In a single respect, there was no contest between the 2 materials: Niobium’s operating range trounced aluminum’s. But for years, the short coherence time made the niobium-based qubit a nonstarter.
“Nobody really made that many qubits out of niobium junctions because they were limited by their coherence,” Anferov said. “But our group desired to make a qubit that would work at higher temperatures and a greater frequncy range — at 1 K and 100 gigahertz. And for each of those properties, aluminum is just not sufficient. We would have liked something else.”
So, the team had one other have a look at niobium.
Losing the lossiness
Specifically, that they had a have a look at the niobium Josephson junction. The Josephson junction is the information-processing heart of the superconducting qubit.
In classical information processing, data is available in bits which can be either 0s or 1s. In quantum information processing, a qubit is a combination of 0 and 1. The superconducting qubit’s information “lives” as a combination of 0 and 1 contained in the junction. The longer the junction can sustain the data in that mixed state, the higher the junction and the higher the qubit.
The Josephson junction is structured like a sandwich, consisting of a layer of nonconducting material squeezed between two layers of superconducting metal. A conductor is a fabric that gives easy passage for electrical current. A superconductor kicks it up a notch: It carries electrical current with zero resistance. Electromagnetic energy flows between the junction’s outer layers within the mixed quantum state.
The standard, trusty aluminum Josephson junction is product of two layers of aluminum and a middle layer of aluminum oxide. A typical niobium junction is product of two layers of niobium and a middle layer of niobium oxide.
Schuster’s group found that the junction’s niobium oxide layer sapped the energy required to sustain quantum states. Additionally they identified the niobium junctions’ supporting architecture as an enormous source of energy loss, causing the qubit’s quantum state to fizzle out.
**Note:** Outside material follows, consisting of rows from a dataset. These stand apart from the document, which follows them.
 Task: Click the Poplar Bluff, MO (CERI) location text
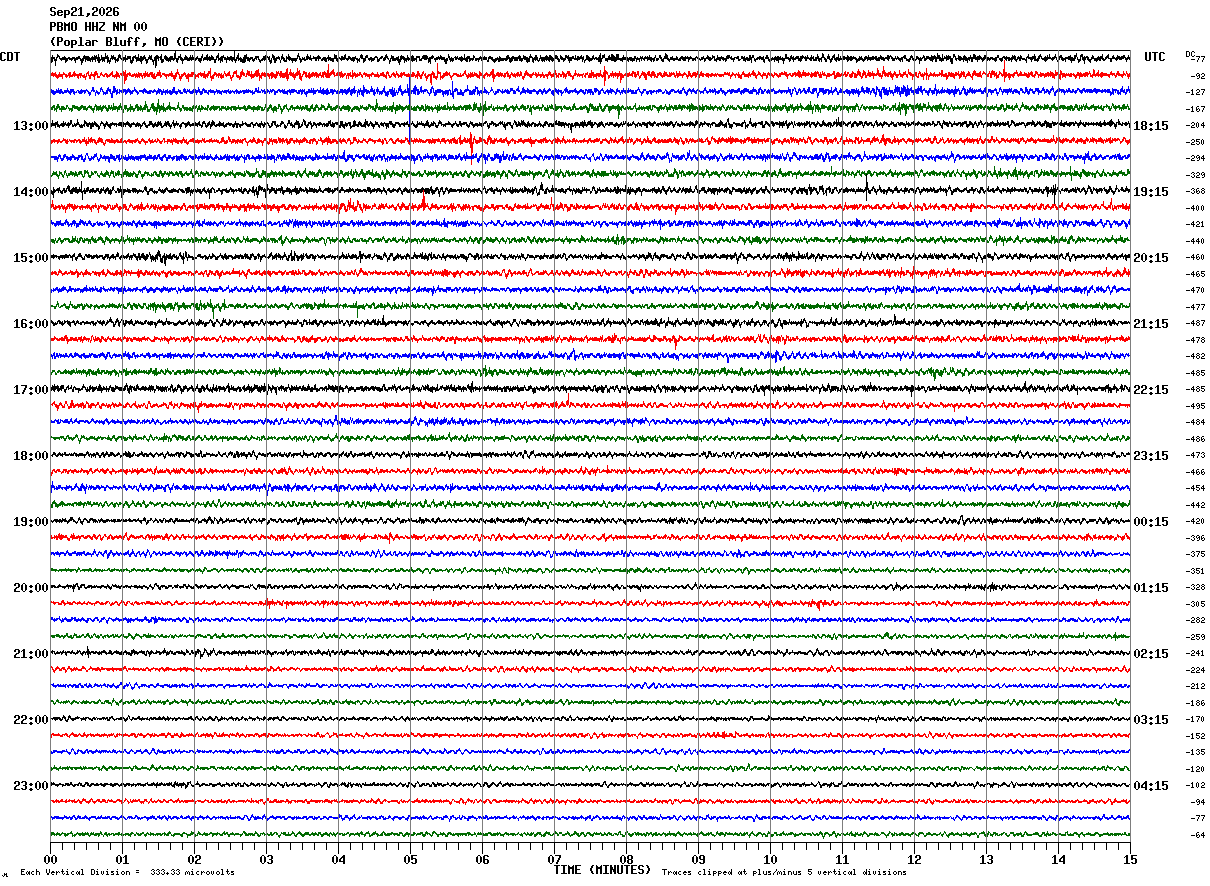pyautogui.click(x=137, y=42)
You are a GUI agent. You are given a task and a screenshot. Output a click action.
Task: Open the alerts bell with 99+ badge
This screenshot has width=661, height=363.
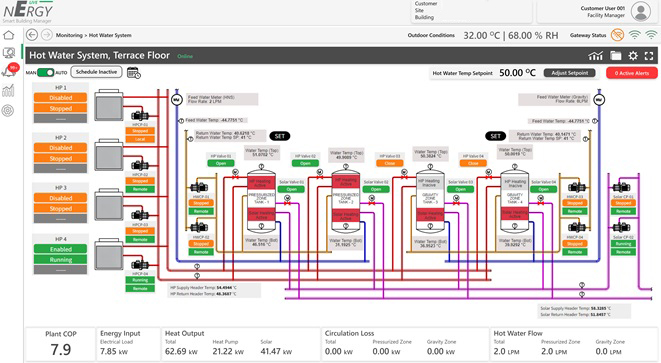coord(9,70)
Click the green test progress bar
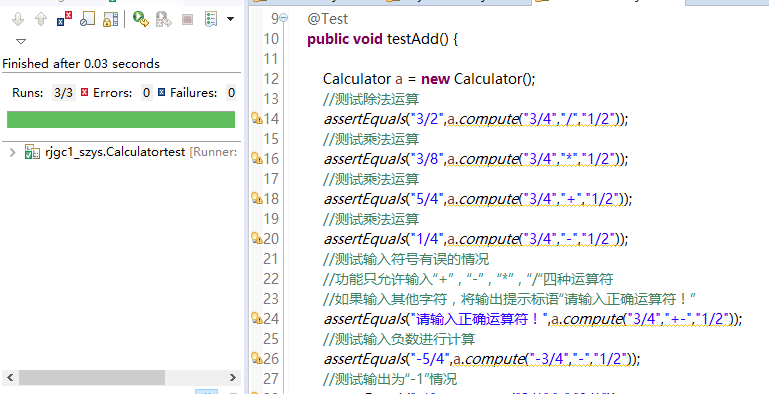 click(121, 119)
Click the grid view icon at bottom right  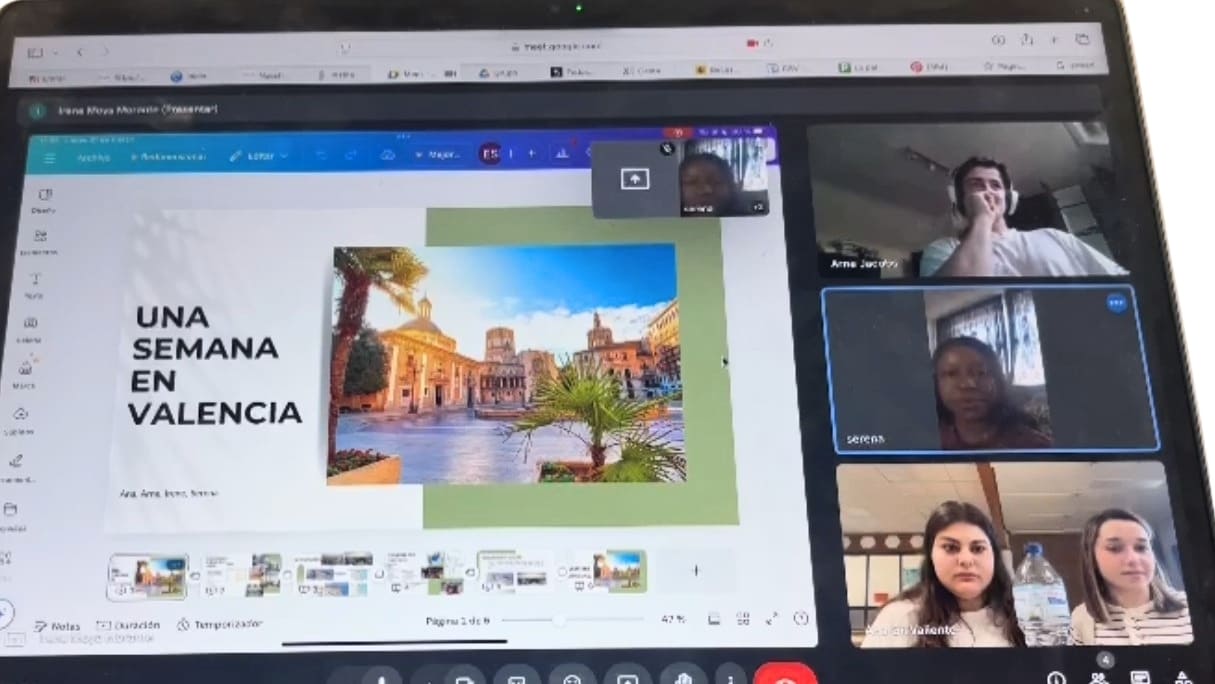(742, 619)
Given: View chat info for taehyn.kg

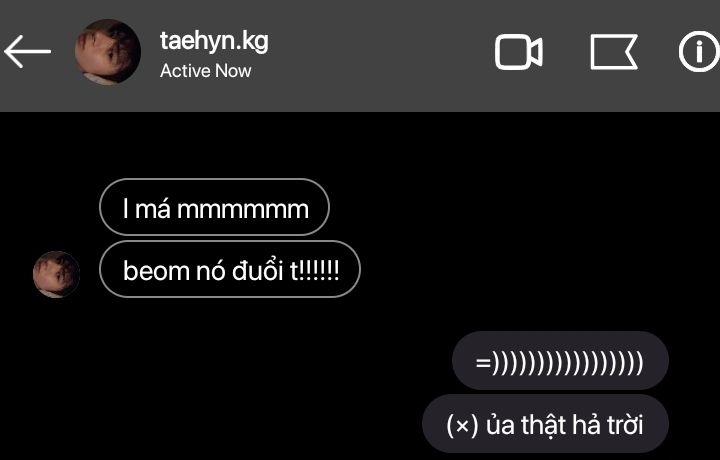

The team’s breakthrough involved each a brand new junction arrangement and a brand new fabrication technique.
The brand new arrangement called on a well-recognized friend: aluminum. The design did away with the energy-sucking niobium oxide. And as an alternative of two distinct materials, it used three. The result was a low-loss, trilayer junction — niobium, aluminum, aluminum oxide, aluminum, niobium.
“We did this best-of-both-worlds approach,” Anferov said. “The skinny layer of aluminum can inherit the superconducting properties of the niobium nearby. This fashion, we are able to use the proven chemical properties of aluminum and still have the superconducting properties of niobium.”
The group’s fabrication technique involved removing scaffolding that supported the niobium junction in previous schemes. They found a approach to maintain the junction’s structure while eliminating the loss-inducing, extraneous material that hampered coherence in previous designs.
“It seems just eliminating the rubbish helped,” Anferov said.
A brand new qubit is born
After incorporating their recent junction into superconducting qubits, the Schuster group achieved a coherence time of 62 millionths of a second, 150 times longer than its best-performing niobium predecessors. The qubits also exhibited a high quality factor — an index of how well a qubit stores energy — of two.57 x 105, a 100-fold improvement over previous niobium-based qubits and competitive with aluminum-based qubit quality aspects.
“We have made this junction that also has the great properties of niobium, and we have improved the loss properties of the junction,” Anferov said. “We will directly outperform any aluminum qubit because aluminum is an inferior material in some ways. I now have a qubit that does not die at higher temperatures, which is the large kicker.”
The outcomes will likely elevate niobium’s place within the lineup of superconducting qubit materials.